Sonraki an bir bakıyorum David Ross karşıdaki salonu yarılamış, Samantha tuhaf bir adamın kucağında oturuyor.

“Buradayım.” Kanepeden el sallıyor.

Beyaz tulumlu bir kadının yanından geçiyorum. “Gali­ba ilk Halston’ımı gördüm!”

“Halston burada mı?” diye soruyor Samantha.

Halston ve Kenton James’le aynı partideysem ölürüm. “Yok, tulumu diyorum”

“Ah, tulum,” diyor altındaki adama abartılı bir heye­canla. Görebildiğim kadarıyla adam bronz ve sportif bir tip. Gömleğinin kolları dirseklerine kadar sıvalı.

“Beni öldürüyorsun,” diyor Samantha’ya.

“Bu, Carrie Bradshaw,” diye tanıtıyor Samantha beni. “Ünlü bir yazar olacak.” Bunu gerçeğin ta kendisiymiş gibi söylüyor.

“Selam, ünlü yazar.” Adam elini uzatıyor. Parmakları ince, bronz ve parlak.

“Bu da, Bernard. Geçen yıl yattığım şapşal,” diye dalga geçiyor Samantha.

“Amacım kemerindeki başka bir çentik olmak değildi,” diyor Bernard kelimeleri yaya yaya.

“Artık çentik atmıyorum. Yoksa bilmiyor musun?” Sa­mantha sol elini uzatıyor. Yüzük parmağında devasa bir tektaş var. “Nişanlandım.”

Sonra Bernard’ın koyu renk saçlı kafasının tepesini öpüp etrafına bakınıyor. “Buraya bir içki almak için kimin kıçını tokatlamalıyım?”

“Ben alırım,” diye atılıyor Bernard. Ayağa kalkıyor ve bir an geleceğimin kapılarının aralandığını görür gibi olu­yorum.

“Hadi bakalım, ünlü yazar.

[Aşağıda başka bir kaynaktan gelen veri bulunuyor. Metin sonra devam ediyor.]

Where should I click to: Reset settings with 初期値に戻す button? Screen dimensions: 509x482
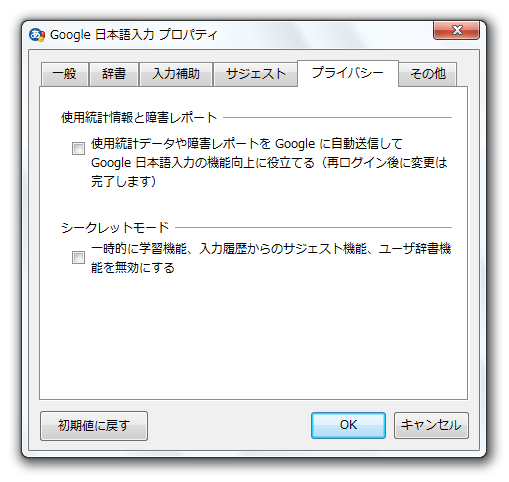click(x=94, y=426)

Yanımdan ayrılmasan iyi edersin. Buradaki tek aklı başında adam benim.” Ellerini omuzlarıma koyup beni kalabalığa yönlendiriyor.

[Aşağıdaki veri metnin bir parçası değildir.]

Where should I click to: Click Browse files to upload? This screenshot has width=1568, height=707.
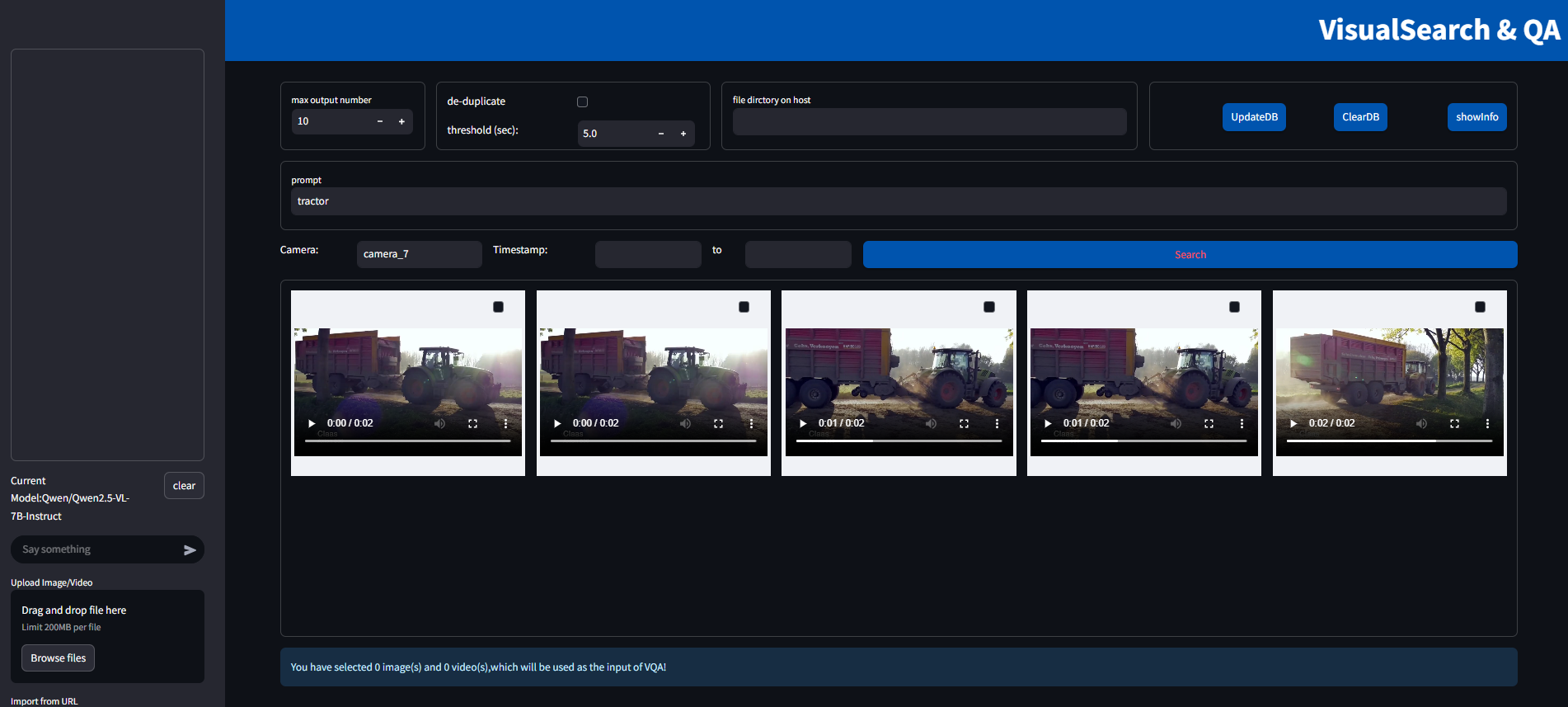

Arkamı dönüp Samantha’ya bakıyorum ama o gülüm­seyip el sallamakla yetiniyor. Bu sırada o dev taş, güneşin son ışıklarında göz kamaştırıcı parıltılar saçıyor. Nasıl oldu da öyle bir yüzüğü daha önce fark edemedim?

Sanırım diğer şeyleri fark etmekle fazla meşguldüm.

Bernard gibi. Uzun boylu, koyu renk düz saçlı. Büyük, kemerli bir burnu var. Ela yeşil gözleriyle yüzünün ifadesi her an değişiyor, bazen kederli, bazen çok neşeli görünü­yor. Sanki onu zıt tarafa çeken iki farklı karaktere sahip.

Benimle neden ilgilendiğini anlamamakla beraber bü­yülenmiş gibiyim, insanlar yanımıza gelip onu tebrik edi­yor, bu sırada sağdan soldan gelen bölük pörçük konuşma­lar kafamın etrafında karahindiba topakları gibi uçuşuyor.

“Asla vazgeçmiyorsun, di mi?”

“Crispin onu tanıyor ve ödü patlıyor.

“Sonra dedim ki, neden cümleleri analiz etmeyi dene­miyorsun…”

“İğrenç. Pırlantaları bile pis gibi…”

Bernard bana göz kırpıyor. Ve birden gözümün önünde Times ya da Newstwek’in eski bir sayısı beliriyor. Ben bu adı biliyorum. Bernard Singer. Oyun yazarı.

Olamaz, diyerek panikliyorum ama içgüdülerim hiç de öyle söylemiyor.

Bu bir rüya mı? Daha New York’a geleli iki saat oldu ve daha şimdiden harika insanlarlayım.

“Adın ne demiştin?” diye soruyor.

“Carrie Bradshaw.” Birden Pulitzer kazanan oyununun ismi bir cam parçası gibi beynime saplanıyor: Sert Sular.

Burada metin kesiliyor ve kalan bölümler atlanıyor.